# What is a general procedure to prove that the LP relaxation of an IP delivers the optimal IP solution?

Say that I have a binary IP $$z=\max_x \{c^\top x: Ax=b, x\in B^n\}$$ where $$B^n$$ is the set of $$n$$-dimensional $$0-1$$ vectors. Its LP relaxation will be $$z^{LP}=\max_x \{c^\top x: Ax=b, 0\leq x\leq 1\}$$ I empirically observe that $$z^{LP}=z$$ and the LP solves to a binary solution.

How can I structure a proof to show that $$z^{LP}=z$$ and $$x^{LP}\in B^n$$?

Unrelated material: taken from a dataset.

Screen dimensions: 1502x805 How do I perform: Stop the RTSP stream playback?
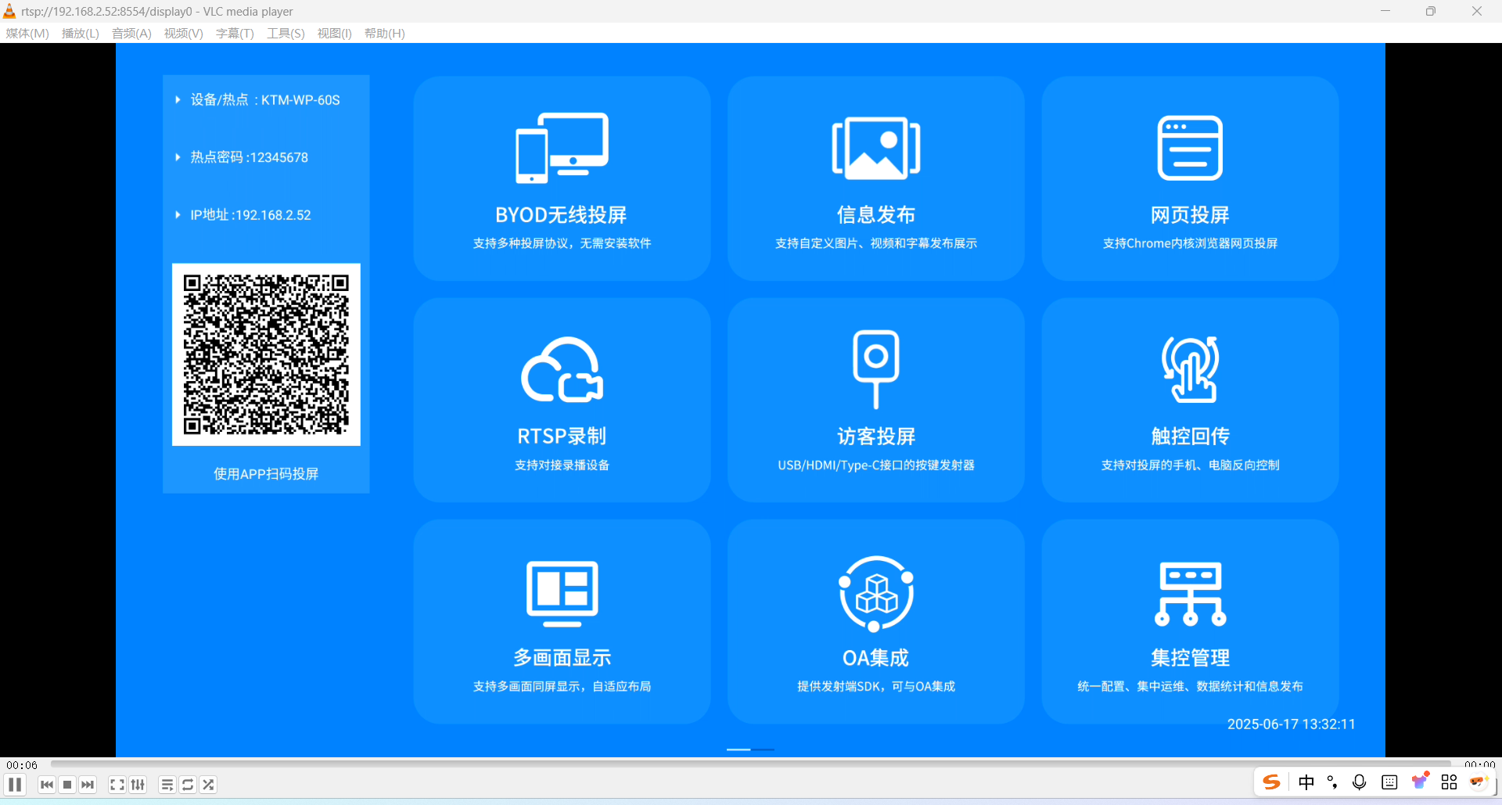[x=67, y=785]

• If A and b are integer, unimodularity of A is a sufficient criterion, i.e. det(A) = +-1.
– T_O
Jul 1 '20 at 10:00
• also check the answers here and here Jul 1 '20 at 12:26

You are looking for a proof for Total Unimodularity (TU). TU is a property by which a linear program will always have an integral solution. All you need to prove is that in your LP

• $$A$$ matrix is TU and
• $$b$$ column has only integers.

What is TU

• A matrix $$A$$ is unimodular if $$\det(A) = 1$$ or $$-1$$.
• A matrix $$A$$ is Totally Unimodular (TU) if each square submatrix $$S$$ of $$A$$ has $$\det(S) = 0, 1$$ or $$-1$$.

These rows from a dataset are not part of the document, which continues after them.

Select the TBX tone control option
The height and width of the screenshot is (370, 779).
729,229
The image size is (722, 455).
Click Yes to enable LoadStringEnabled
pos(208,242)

Sufficient Condition For TU

• A matrix $$A$$ is TU if the number of non-zeros in each column is $$\le2$$
• The sum of the entries of a column is zero

Why does TU guarantees integral solution for a LP

Consider the LP problem $$Ax = b$$ with basis $$B$$, the value of basic variables $$x_B$$ can be obtained as $$x_B = B^{-1}b = \frac{\operatorname{adj}(B)}{\det(B)}b.$$

• Since $$\det(B) = -1$$ or $$1$$ (from TU of $$A$$ matrix) and the adjoint matrix is also integral it implies that $$B^{-1}$$ is integral
• Since $$b$$ is integral, then $$x_B$$ is also integral, hence guaranteeing and integral optimum for the LP.

All network flow problems (shortest path, maximal flow, etc..) exhibit this property.

If I'm understanding your question properly, this is not true in general. What you can prove is that this can be solved to integrality algorithmically, by adding Gomory cuts. Once enough cuts are added, the optimal vertex of the LP has to give an integer solution.

This is known as the cutting plane method.

In your case, you can use this to show that once no more Gomory cuts can be found, $$z^{LP}$$ has to be equal to $$z$$ (this happens much sooner in practice, but for the purposes of a proof it's fine to consider the worst-case scenario).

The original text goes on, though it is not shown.